OpenTelemetry Java Instrumentation Metadata - Telemetry Variations
Table of Contents
(This is a continuation of the first post about this project)
One challenge with documenting metadata associated with instrumentations is how to present the variations of the telemetry data emitted when different configuration options are enabled.
Previously we were just listing and iterating upon modules to run the generation on, and we now need the ability to run each module with different configuration options enabled, and then be able to attribute the resulting data to those configuration values that were set.
Tagging Telemetry
There is already a pattern used for running test suites with different variations, for example a common one is to run tests with stable semantic conventions enabled. This is done by registering a new test suite and adding a JVM argument to the gradle configuration:
tasks {
val testStableSemconv by registering(Test::class) {
jvmArgs("-Dotel.semconv-stability.opt-in=database")
}
check {
dependsOn(testStableSemconv)
}
}
If we want to run this particular gradle task, instead of targeting the standard test suite
(./gradlew :instrumentation:<module>:javaagent:test
) we would run
./gradlew :instrumentation:<module>:javaagent:testStableSemconv
We could augment this pattern by adding a system property with a name like metaDataConfig
that acts as
a way to provide a description of the configuration options that were used to generate the data.
val collectMetadata = findProperty("collectMetadata")?.toString() ?: "false"
tasks {
val testStableSemconv by registering(Test::class) {
jvmArgs("-Dotel.semconv-stability.opt-in=database")
systemProperty("collectMetadata", collectMetadata)
systemProperty("metaDataConfig", "otel.semconv-stability.opt-in=database")
}
test {
systemProperty("collectMetadata", collectMetadata)
}
check {
dependsOn(testStableSemconv)
}
}
And then in our file writer we can add that info to our output, or indicate if it’s emitted by default:
String config = System.getProperty("metaDataConfig");
String when = "default";
if (config != null && !config.isEmpty()) {
when = config;
}
writer.write("when: " + when + "\n");
writer.write("metrics:\n");
...
The resulting output for a database client that emits different metrics based on the semantic convention flag might have multiple files, one for each configuration option.
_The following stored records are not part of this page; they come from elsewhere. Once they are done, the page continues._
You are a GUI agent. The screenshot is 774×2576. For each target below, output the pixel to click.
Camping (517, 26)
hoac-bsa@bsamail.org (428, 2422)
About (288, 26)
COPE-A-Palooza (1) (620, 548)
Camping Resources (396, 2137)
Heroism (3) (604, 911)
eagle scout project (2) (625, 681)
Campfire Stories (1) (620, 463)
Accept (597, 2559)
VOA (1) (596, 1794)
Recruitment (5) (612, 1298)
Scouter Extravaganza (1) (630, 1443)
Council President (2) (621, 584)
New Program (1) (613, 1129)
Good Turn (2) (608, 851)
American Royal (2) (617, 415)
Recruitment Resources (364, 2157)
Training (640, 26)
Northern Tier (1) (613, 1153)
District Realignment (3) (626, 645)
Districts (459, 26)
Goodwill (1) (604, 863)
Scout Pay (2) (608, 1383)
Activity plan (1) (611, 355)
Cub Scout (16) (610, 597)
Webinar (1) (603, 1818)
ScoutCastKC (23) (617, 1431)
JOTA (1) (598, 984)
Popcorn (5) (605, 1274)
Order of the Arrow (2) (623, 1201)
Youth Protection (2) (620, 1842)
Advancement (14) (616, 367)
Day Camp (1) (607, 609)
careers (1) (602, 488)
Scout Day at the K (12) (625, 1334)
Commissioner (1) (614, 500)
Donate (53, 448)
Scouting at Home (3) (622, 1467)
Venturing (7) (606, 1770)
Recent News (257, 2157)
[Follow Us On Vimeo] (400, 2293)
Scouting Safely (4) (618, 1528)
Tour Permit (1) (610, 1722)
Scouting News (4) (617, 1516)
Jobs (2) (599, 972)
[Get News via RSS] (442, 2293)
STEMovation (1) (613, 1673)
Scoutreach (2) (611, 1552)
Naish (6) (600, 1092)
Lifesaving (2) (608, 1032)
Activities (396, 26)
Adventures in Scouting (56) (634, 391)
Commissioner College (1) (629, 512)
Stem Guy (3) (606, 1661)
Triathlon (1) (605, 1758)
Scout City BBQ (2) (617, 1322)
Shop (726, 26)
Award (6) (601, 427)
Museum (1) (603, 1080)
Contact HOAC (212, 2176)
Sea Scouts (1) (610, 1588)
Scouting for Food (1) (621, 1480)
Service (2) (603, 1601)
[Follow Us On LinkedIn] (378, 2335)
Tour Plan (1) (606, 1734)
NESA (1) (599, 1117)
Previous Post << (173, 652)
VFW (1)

For example, the default instrumentation might output:
- when: default
metrics:
- name: db.client.connections.idle.max
description: The maximum number of idle open connections allowed.
type: LONG_SUM
unit: connections
attributes:
- name: pool.name
type: STRING
- name: db.client.connections.idle.min
description: The minimum number of idle open connections allowed.
type: LONG_SUM
unit: connections
attributes:
- name: pool.name
type: STRING
- name: db.client.connections.max
description: The maximum number of open connections allowed.
type: LONG_SUM
unit: connections
attributes:
- name: pool.name
type: STRING
- name: db.client.connections.pending_requests
description: The number of pending requests for an open connection, cumulative
for the entire pool.
type: LONG_SUM
unit: requests
attributes:
- name: pool.name
type: STRING
- name: db.client.connections.usage
description: The number of connections that are currently in state described
by the state attribute.
type: LONG_SUM
unit: connections
attributes:
- name: pool.name
type: STRING
- name: state
type: STRING
And another file for the same instrumentation with the semantic convention flag enabled:
- when: otel.semconv-stability.opt-in=database
metrics:
- name: db.client.connection.count
description: The number of connections that are currently in state described
by the state attribute.
type: LONG_SUM
unit: connection
attributes:
- name: db.client.connection.pool.name
type: STRING
- name: db.client.connection.state
type: STRING
- name: db.client.connection.idle.max
description: The maximum number of idle open connections allowed.
type: LONG_SUM
unit: connection
attributes:
- name: db.client.connection.pool.name
type: STRING
- name: db.client.connection.idle.min
description: The minimum number of idle open connections allowed.
type: LONG_SUM
unit: connection
attributes:
- name: db.client.connection.pool.name
type: STRING
- name: db.client.connection.max
description: The maximum number of open connections allowed.
type: LONG_SUM
unit: connection
attributes:
- name: db.client.connection.pool.name
type: STRING
- name: db.client.connection.pending_requests
description: The number of current pending requests for an open connection.
type: LONG_SUM
unit: request
attributes:
- name: db.client.connection.pool.name
type: STRING
This approach was implemented in this PR.
Span Data
In terms of characterizing telemetry data emitted by an instrumentation, metrics are more straight forward than spans. For one thing, most of the instrumentation in the agent is focused on spans instead of metrics, so there is a lot more data to collect and analyze. Additionally, span names are typically at least partially dynamic, and depending on the span type, there might not be an easy way to enumerate and describe all the different variations that are emitted by an instrumentation.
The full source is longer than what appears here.